| Request A |
Reproduce the passage of the wood stove article that opens with the words containing "In 1988, while" and closes with "a wood stove.".
| Request B |
Find each line of the listing that holds the word "This", matching case, and copy those lines.

| Article |
────────────────────
Practical Bush Gear:  
The Wood Stove

In 1988, while canoeing down Manitoba's Pigeon River in early spring, we got wet. There were many little rapids, and one of them tripped us up. The tactical details are unimportant, but on shore below the rapid, we found that we had 2 paddlers and one canoe of dry gear, and (due to inadequate waterproofing) 2 paddlers and one canoe of very wet gear. We lit a large fire against a rock wall and fended off hypothermia, but as the sun went down it got quite cold, and we'd have been faced with the prospect of a very unpleasant night, save for one thing: as part of our equipment we had a wall tent with a wood stove.
  After setting up, we sawed a larger than normal supply of stovewood, hung the wet gear from the ridgepole, and kept the stove going all night. Those who were wet stayed close to the heat, slept reasonably well, and by morning all the hanging clothes and bags were dry. A grim experience had been turned into one we could joke about.
 ( A sure-fire way to raise eyebrows in any modern outdoor equipment store is to mention that when you travel, you take along a wood--burning cook--stove. I've done it a number of times. The sales clerks get a perplexed look on their faces and then leave their department.)
────────────────────
| Data section |

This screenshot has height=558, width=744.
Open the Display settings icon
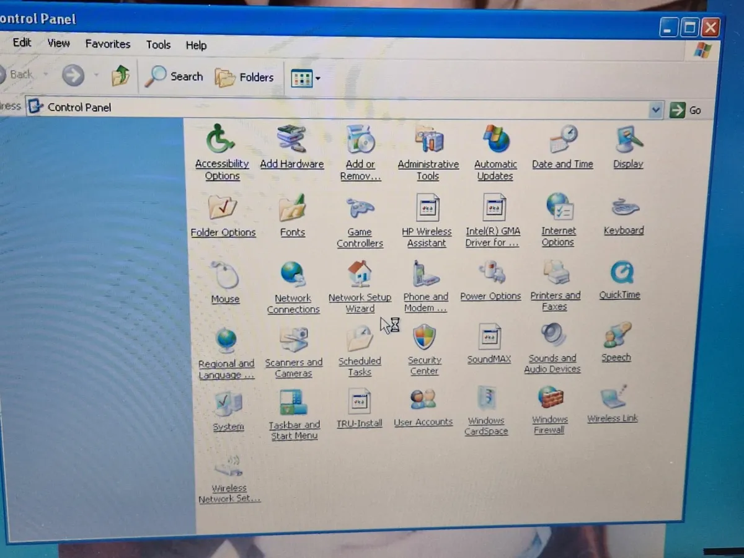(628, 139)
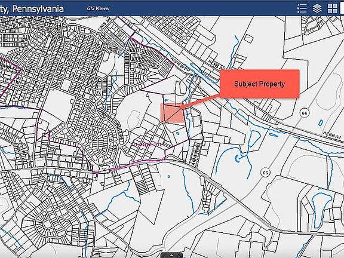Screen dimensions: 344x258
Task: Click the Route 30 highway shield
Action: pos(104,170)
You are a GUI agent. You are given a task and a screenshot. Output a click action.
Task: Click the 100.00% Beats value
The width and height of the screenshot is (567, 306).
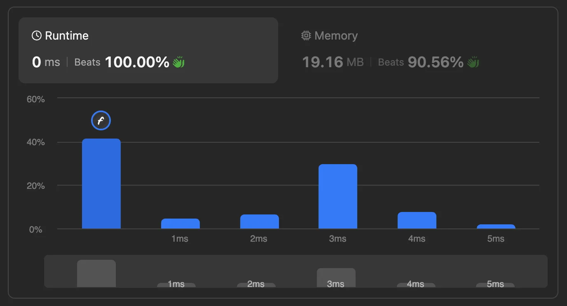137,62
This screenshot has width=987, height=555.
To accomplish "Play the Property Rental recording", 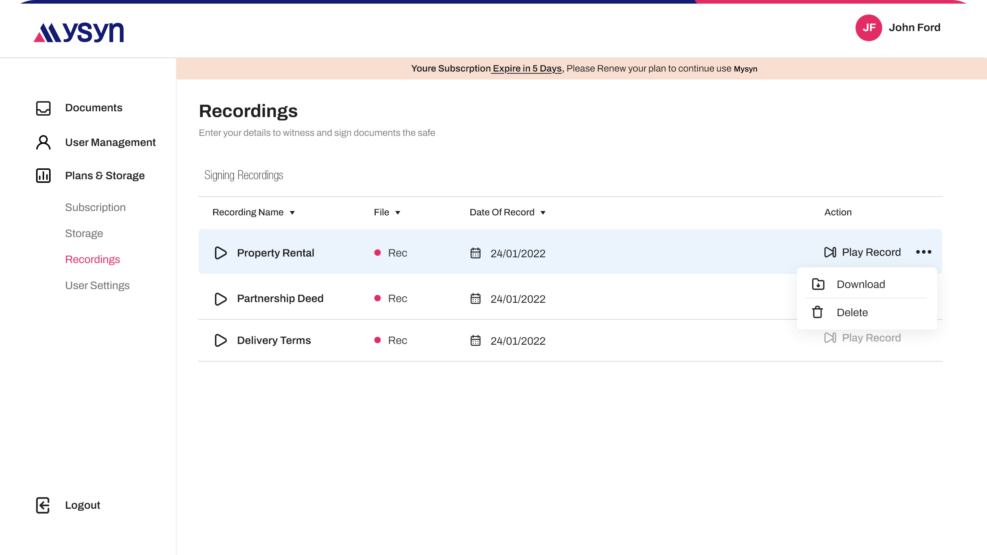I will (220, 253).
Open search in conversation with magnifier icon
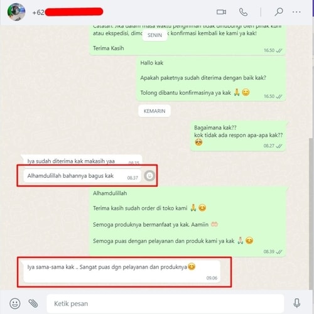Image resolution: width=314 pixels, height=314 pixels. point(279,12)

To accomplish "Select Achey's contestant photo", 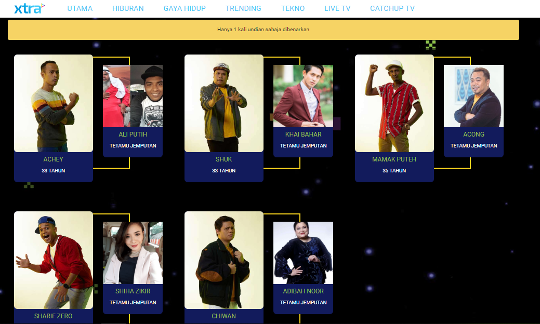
────────────────────
| Expected output A |
In 1988, while canoeing down Manitoba's Pigeon River in early spring, we got wet. There were many little rapids, and one of them tripped us up. The tactical details are unimportant, but on shore below the rapid, we found that we had 2 paddlers and one canoe of dry gear, and (due to inadequate waterproofing) 2 paddlers and one canoe of very wet gear. We lit a large fire against a rock wall and fended off hypothermia, but as the sun went down it got quite cold, and we'd have been faced with the prospect of a very unpleasant night, save for one thing: as part of our equipment we had a wall tent with a wood stove.

| Expected output B |
This screenshot has height=558, width=744.
This screenshot has width=987, height=555.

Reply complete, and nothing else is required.